More than two dozen civil organizations and advocacy groups are calling on the Federal Trade Commission to block Amazon’s $1.7 billion acquisition of Roomba maker iRobot. If allowed to go through, the advocates warn the deal could “endanger fair competition,” and jeopardize consumer privacy.
Fight for the Future, Public Citizen, and Athena were among the 26 organizations that sent an open letter to the FTC’s five commissioners on Friday. The groups view Amazon’s acquisition of iRobot, which they described as a “competing smart home device business” as an anti-competitive action that could harm the overall consumer technology market.
Amazon and iRobot finalized their merger agreement last month in an all cash deal valued at $1.7 billion. Though Amazon recently dabbled with a deceptively cute home robot called Astro and this terrifying home surveillance drone, its presence pales in comparison to iRobot, the leader in consumer robotics.
“Amazon seeks to unduly expand its market power by eliminating a competitor through acquisition, rather than through organic growth,” the groups wrote. “The company also aims to minimize fair competition by exploiting consumer data not accessible to other market participants.”
That “consumer data” refers to detailed video footage of customers’ homes and floor plans constantly sucked up by iRobot’s Roomba and other home devices. That type of data is potentially well worth the $1.7 billion Amazon intends to spend on the company if for nothing else than to determine more useful shit to sell you through its main business. Privacy advocates, however, fear Amazon—which already has smart devices hooked up in around a third of U.S. households—could potentially misuse that potentially sensitive data. Critics, including some U.S. senators, warn we’ve already witnessed a version of this through Amazon-owned Ring sharing user data with police without its owners’ consent or a police warrant.
“There is no more private space than the home,” the letter reads. “Yet with this acquisition, Amazon stands to gain access to extremely intimate facts about our most private spaces that are not available through other means, or to other competitors.”
Amazon did not immediately respond to Gizmodo’s request for comment.
Bigger than robots
While Amazon’s recent acquisition attempt is significant, the groups warn Amazon’s iRobot deal amounts to a symptom of a larger problem.
“Amazon’s business model largely relies on acquiring rivals, sometimes in adjacent markets, and then rapidly expanding through anti-competitive predatory pricing while leveraging vast troves of consumer data to grow its overall grip on the economy,” the letter reads.
To bolster that point, the groups pointed to Amazon’s 2018 acquisition of smart doorbell maker Ring. Within three years, Ring transformed from a successful but growing product to the undisputed king of smart doorbells. That sudden market annihilation, the groups argue, was only made possible through Amazon pushing the product through its “ubiquitous” e-commerce platform at below market price points.
iRobot’s Roomba, the groups argue, could follow a similar path.
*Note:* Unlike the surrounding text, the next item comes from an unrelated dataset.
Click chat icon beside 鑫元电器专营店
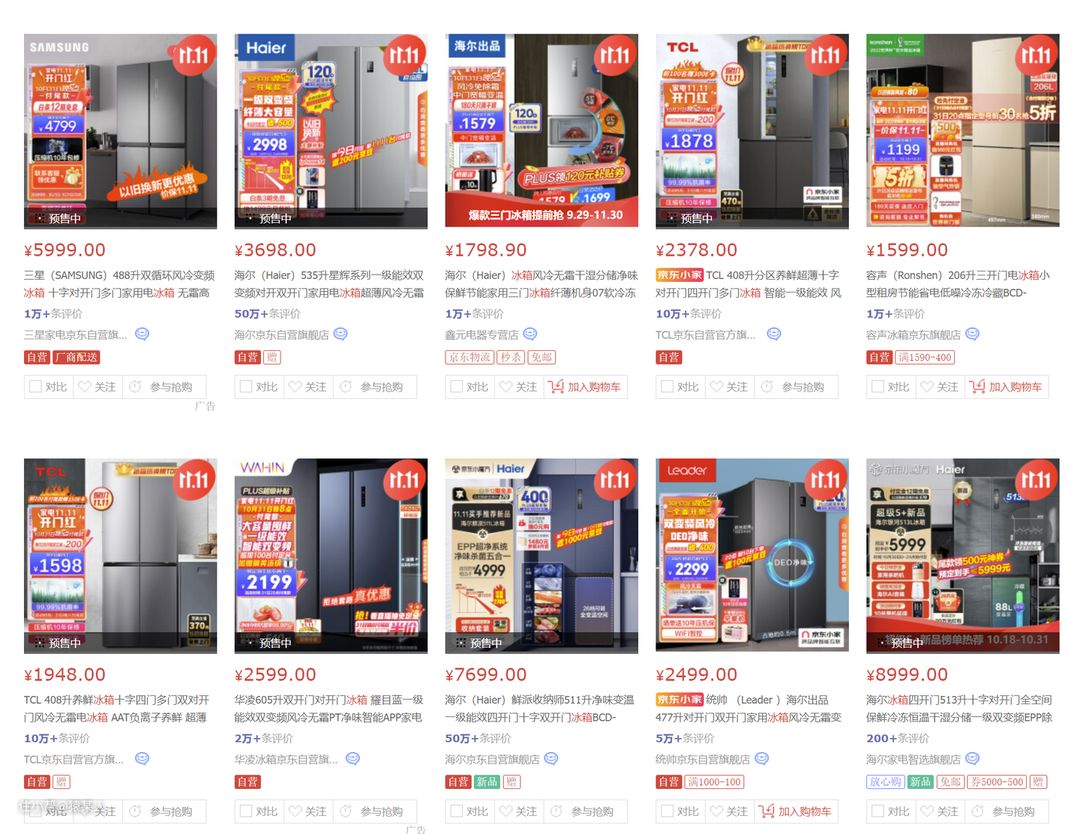 pos(530,334)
The groups warn Amazon could push the product toward dominance through “anti-competitive pricing” and then take the troves of data from those devices to “further entrench their monopoly power in the digital economy” Roomba, will in effect feed the already engorged Amazon data beast.
“In short, the deal will further entrench Amazon’s hold on the smart home technology ecosystem, eliminate competition in that sector and enhance the company’s monopoly power,” the groups wrote.”
Friday’s letter dropped the same day Amazon announced its intention to acquire Belgian warehouse robotic maker Cloostermans. Amazon has reportedly worked with Cloostermans since 2019 to improve its growing line of warehouse robots. Now the firm and its roughly 200 employees will fold into the company’s Amazon Robotics Division. On paper, this acquisition should exist separately from iRobot. Last month an Amazon spokesperson told Gizmodo the company had “no plans” to use iRobot’s tech in its warehouses.
The FTC, for its part, isn’t totally out of the loop on this issue. Earlier this month, according to a Politico report, the agency officially began a review of the iRobot deal to determine whether or not it violates antitrust laws. That review, which marks the first step before an official investigation, allegedly covers questions over whether the deal will illegally increase Amazon’s market share in the connected device market and the retail market. Lina Khan, the FTC chair, is a noted Big Tech critic who cut her teeth with a 2017 Yale Law Review Paper called, “Amazon’s Antitrust Paradox.”
This deal, in other words, is right in her wheelhouse.